Judiciario
Defesa alega provas “frágeis”, mas STJ nega soltar empresário
O Superior Tribunal de Justiça (STJ) negou habeas corpus que pedia a revogação da prisão do ex-servidor da Câmara de Vereadores de Cuiabá e empresário William Aparecido da Costa Pereira, conhecido como “Gordão”, alvo da Operação Ragnatela.

A prisão processual está devidamente fundamentada na garantia da ordem pública e na necessidade de interromper a atuação da organização criminosa,
A decisão é assinada pelo desembargador convocado Carlos Cini Marchionatti e foi publicada nesta sexta-feira (28).
A Ragnatela foi deflagrada em junho do ano passado pela Ficco/MT (Força Integrada de Combate ao Crime Organizado de Mato Grosso).
A ação desvendou um suposto esquema de lavagem de dinheiro de uma facção criminosa por meio da compra de casas noturnas e realização de shows na Capital, envolvendo, inclusive, servidores públicos municipais com a ajuda do ex-vereador Paulo Henrique (MDB).
“Gordão” é apontando como “laranja” dos criminosos na compra do antigo Dallas Bar.
No habeas corpus, a defesa alegava que não havia fundamentos para a manutenção da prisão preventiva, destacando supostas fragilidades nas provas e ilegalidades no processo.
Alegou ainda que “a prisão se baseia em indícios frágeis e na interpretação subjetiva dos fatos, sem a devida comprovação da autoria ou materialidade”.

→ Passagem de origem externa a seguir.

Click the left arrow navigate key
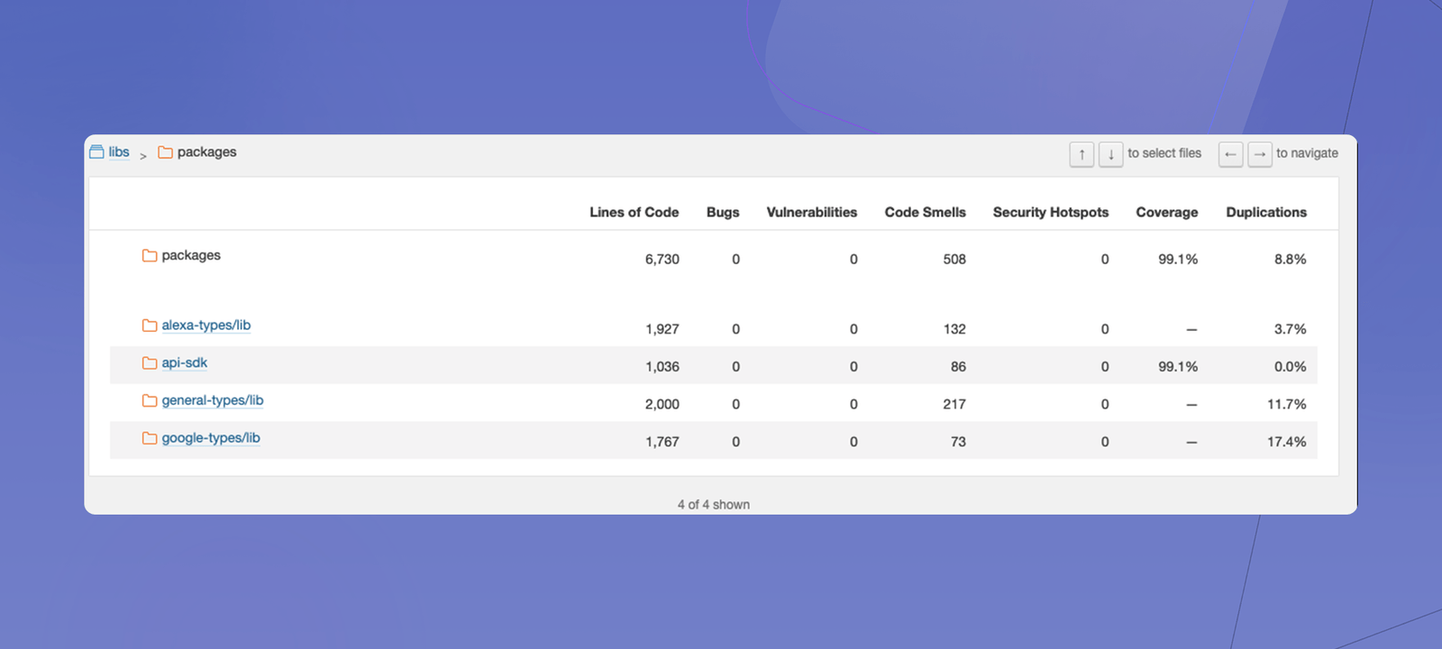[x=1230, y=154]
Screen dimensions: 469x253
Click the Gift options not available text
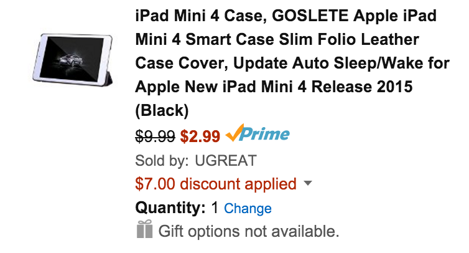tap(249, 231)
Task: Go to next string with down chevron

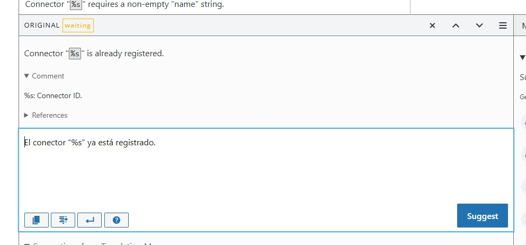Action: click(479, 25)
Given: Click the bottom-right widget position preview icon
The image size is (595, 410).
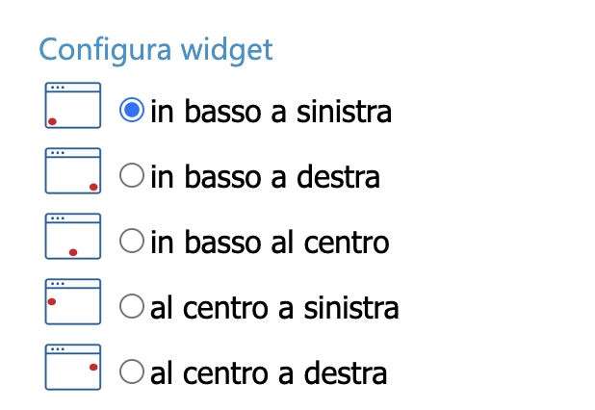Looking at the screenshot, I should 73,170.
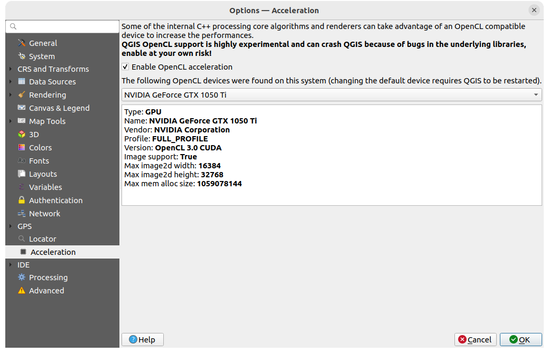
Task: Disable the Enable OpenCL acceleration checkbox
Action: click(125, 66)
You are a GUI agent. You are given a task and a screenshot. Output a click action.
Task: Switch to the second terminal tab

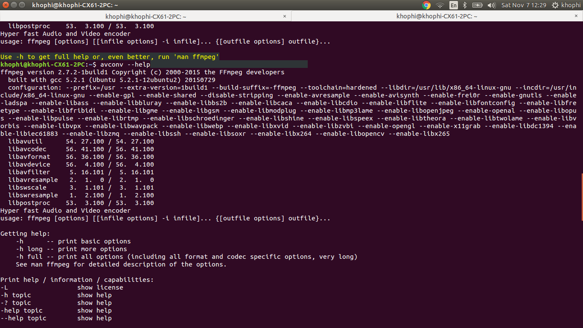(x=437, y=16)
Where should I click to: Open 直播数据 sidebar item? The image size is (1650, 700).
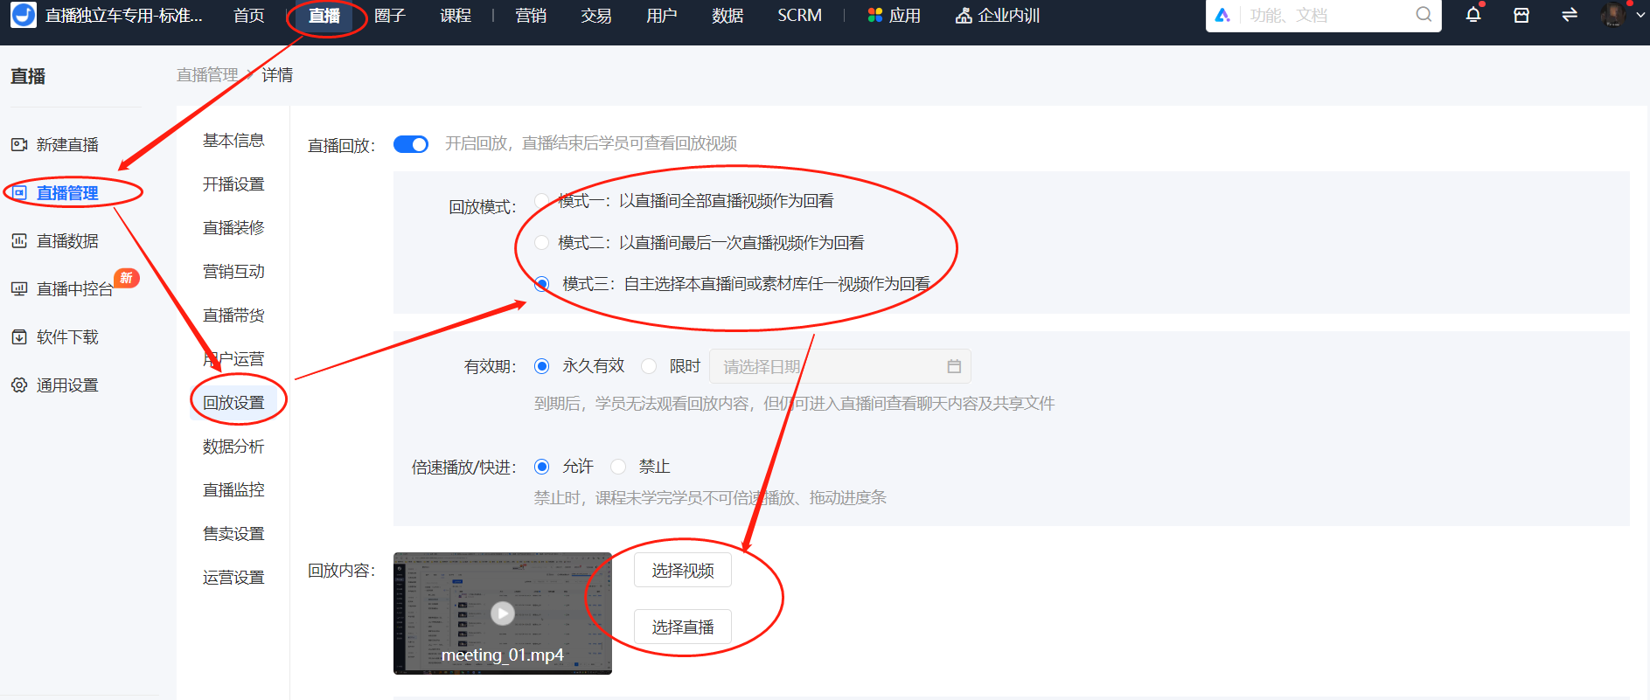point(55,240)
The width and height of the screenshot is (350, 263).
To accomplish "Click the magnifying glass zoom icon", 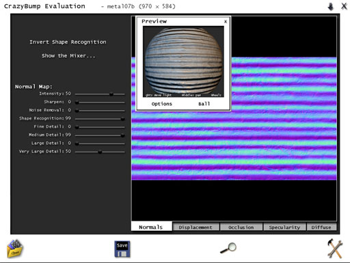I will [228, 248].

A defesa também mencionou que medidas alternativas, como o uso de tornozeleira eletrônica, seriam suficientes para garantir a instrução processual e evitar qualquer risco à ordem pública.

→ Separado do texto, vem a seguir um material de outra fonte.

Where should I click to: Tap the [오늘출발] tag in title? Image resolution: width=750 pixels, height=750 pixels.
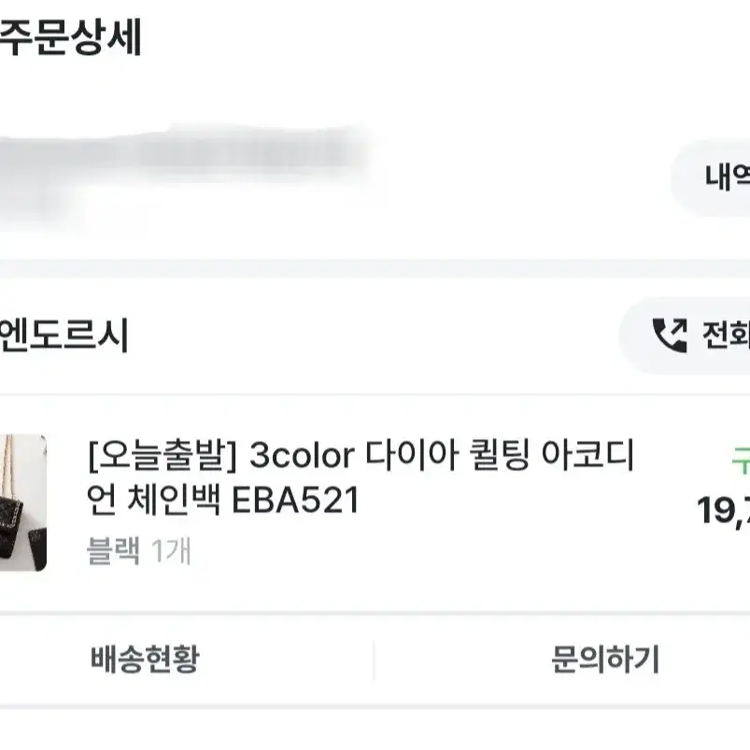pyautogui.click(x=163, y=456)
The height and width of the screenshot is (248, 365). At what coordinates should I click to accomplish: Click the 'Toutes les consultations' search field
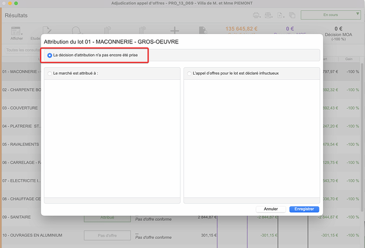click(21, 50)
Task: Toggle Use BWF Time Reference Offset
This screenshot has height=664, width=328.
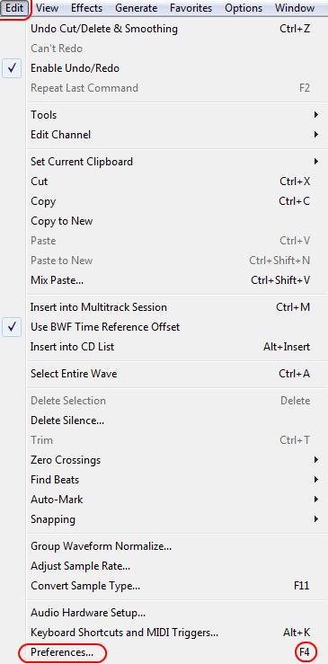Action: tap(170, 327)
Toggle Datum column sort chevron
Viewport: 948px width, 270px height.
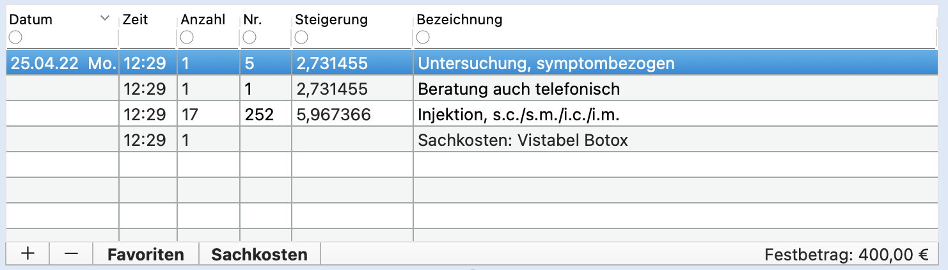click(x=106, y=19)
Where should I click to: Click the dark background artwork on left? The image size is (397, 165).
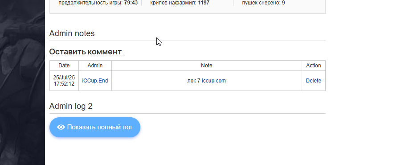[22, 83]
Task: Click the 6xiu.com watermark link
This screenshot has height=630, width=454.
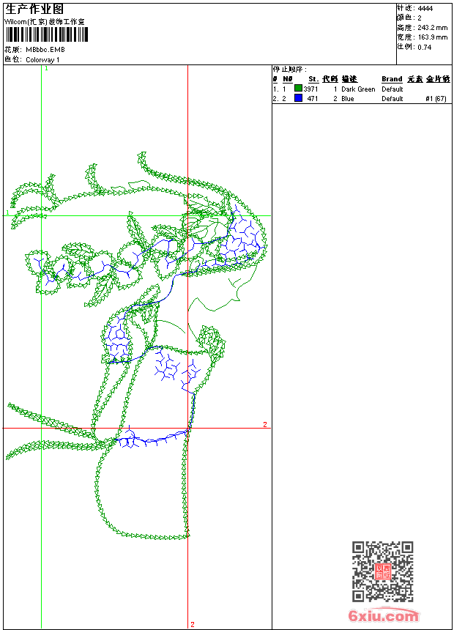Action: pos(384,616)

Na decisão, porém, Marchionatti destacou que a prisão preventiva de “Gordão” foi decretada com base em fundamentação idônea, voltada para a garantia da ordem pública, em razão da gravidade concreta dos fatos.
Frisou que ele juntamente com outros corréus, atuou “no interesse de organização criminosa ou de suas lideranças, ocultando ou dissimulando a natureza, origem, localização, disposição, movimentação ou propriedade de bens, direitos ou valores provenientes, direta ou indiretamente, de infração penal”.
O magistrado também citou que há “indícios de intimidação difusa e violência exacerbada, o que subverte a paz social diante dos crimes supostamente praticados por indivíduos ligados à organização criminosa”.
“Com efeito, a jurisprudência desta Corte é pacífica ao afirmar que justifica a prisão preventiva o fato de o acusado integrar organização criminosa, especialmente em razão da necessidade de garantia da ordem pública, mais ainda quando se trata de uma organização criminosa complexa, evidenciada pelo número de integrantes e pela diversidade de frentes de atuação, com o réu desempenhando papel de destaque”, escreveu.
“Nesse contexto, impõe-se a conclusão de que a prisão processual está devidamente fundamentada na garantia da ordem pública e na necessidade de interromper a atuação da organização criminosa, não se verificando, portanto, flagrante ilegalidade que justifique a revogação da medida”, acrescentou.